Quentin courut chercher un domino avec des images de loups (il y en avait deux, mais ce n’était pas grave, ça ferait un Ou de plus) et un petit hibou oublié en rangeant les décorations de Noël. Il les posa sur la table près de la chèvre.

« Le troisième indice ! réclama-t-il.
— Mais où est donc Ornicar ? répéta sa Maman. Est.
— Est, et, hé… C’est difficile. Qu’est-ce que c’est, est ?
— Hé bien, expliqua sa Maman, c’est le verbe être…
— Le verbe être ! » répéta Quentin fièrement. Mais il n’était guère plus avancé. Le verbe être, c’est dans Je suis un magicien, dans Ils sont bien embêtés, dans C’était difficile, et il se transforme toujours, on n’arrive pas à l’entendre, encore moins à l’attraper.
« Heureusement, dit Maman, c’est un autre ET qui nous intéresse ici. Le ET pour ajouter. Par exemple, ceci : Quentin aime les pâtes et le chocolat ; Je mange du pain et du miel ; J’aime Quentin et Papa.
— C’est facile, se réjouit le Petit Magicien. Je veux un petit beurre et une madeleine !
— Tu les as déjà engloutis tous les deux » fit remarquer sa Maman.
Mais comment trouver un ET à poser sur la table[2] ? Quentin eut une autre très bonne idée : « Maman ! Le ET, c’est pour ajouter. Alors je vais prendre le + en aimant de mon tableau, parce qu’un + c’est aussi pour ajouter ! »
Et il posa le petit aimant en forme de + sur la table, près de la chèvre, du loup et du hibou.

« Quatrième syllabe !
— DONC. Ça, c’est difficile, admit sa Maman.
Donc, donc, doncques », répéta Quentin. Mais il ne trouvait rien.
« C’est de la magie un peu plus avancée, s’excusa sa Maman. Je vais essayer de t’expliquer. Donc, c’est un mot qu’on utilise pour réfléchir.
— Pour réfléchir très fort ? Comme Sherlock Holmes ?
— Exactement comme Sherlock Holmes, c’est une très bonne idée.
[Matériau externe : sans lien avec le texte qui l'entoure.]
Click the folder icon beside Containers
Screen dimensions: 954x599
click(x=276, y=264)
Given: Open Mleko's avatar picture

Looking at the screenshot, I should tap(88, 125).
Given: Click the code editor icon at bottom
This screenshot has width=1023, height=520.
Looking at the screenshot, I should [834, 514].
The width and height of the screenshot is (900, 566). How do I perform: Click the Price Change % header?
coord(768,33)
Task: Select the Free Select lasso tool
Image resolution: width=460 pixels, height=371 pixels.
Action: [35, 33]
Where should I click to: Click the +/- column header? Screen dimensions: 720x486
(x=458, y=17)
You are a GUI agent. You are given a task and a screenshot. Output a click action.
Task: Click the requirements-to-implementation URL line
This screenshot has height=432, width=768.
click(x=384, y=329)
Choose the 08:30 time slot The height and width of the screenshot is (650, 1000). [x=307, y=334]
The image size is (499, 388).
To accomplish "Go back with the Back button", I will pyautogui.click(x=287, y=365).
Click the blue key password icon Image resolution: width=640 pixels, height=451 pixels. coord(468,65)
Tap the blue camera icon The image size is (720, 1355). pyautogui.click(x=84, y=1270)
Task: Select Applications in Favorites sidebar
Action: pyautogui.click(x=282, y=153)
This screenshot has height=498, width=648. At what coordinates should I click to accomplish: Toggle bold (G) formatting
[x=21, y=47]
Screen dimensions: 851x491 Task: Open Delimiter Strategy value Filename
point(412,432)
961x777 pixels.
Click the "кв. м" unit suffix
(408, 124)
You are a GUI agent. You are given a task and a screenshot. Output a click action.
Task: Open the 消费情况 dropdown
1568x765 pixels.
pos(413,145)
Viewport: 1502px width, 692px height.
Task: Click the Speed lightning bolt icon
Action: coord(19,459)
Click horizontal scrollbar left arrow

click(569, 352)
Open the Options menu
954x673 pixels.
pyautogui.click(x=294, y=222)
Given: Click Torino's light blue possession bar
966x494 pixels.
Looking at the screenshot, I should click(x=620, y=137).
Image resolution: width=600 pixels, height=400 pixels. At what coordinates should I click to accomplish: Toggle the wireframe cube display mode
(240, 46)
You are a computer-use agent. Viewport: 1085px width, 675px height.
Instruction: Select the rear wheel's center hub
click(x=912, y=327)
Les détectives utilisent beaucoup la magie du DONC pour leurs enquêtes. Je vois deux séries d’empreintes dans la neige, donc deux personnes sont passées par là. Il n’y a pas d’empreintes qui vont dans l’autre sens, donc ils sont ressortis par un autre chemin.
— Ou ils ne sont pas ressortis du tout et ils sont toujours dans la maison ! dit Quentin.
— Bravo, dit sa Maman, tu sais utiliser la magie du DONC, celle du OU et celle du ET, maintenant. Tu vas devenir un grand détective.
— Elles sont à Ornicar, ces empreintes ? demanda le Petit Magicien.
— Je ne crois pas, dit Maman, elles sont trop grandes pour Ornicar.
— Donc Ornicar est petit ?
— Oui ! Tu as réussi ! »
Quentin alla chercher une image de Sherlock Holmes, avec sa pipe et son chapeau, et la posa sur la table avec la chèvre, le loup, le hibou et le plus.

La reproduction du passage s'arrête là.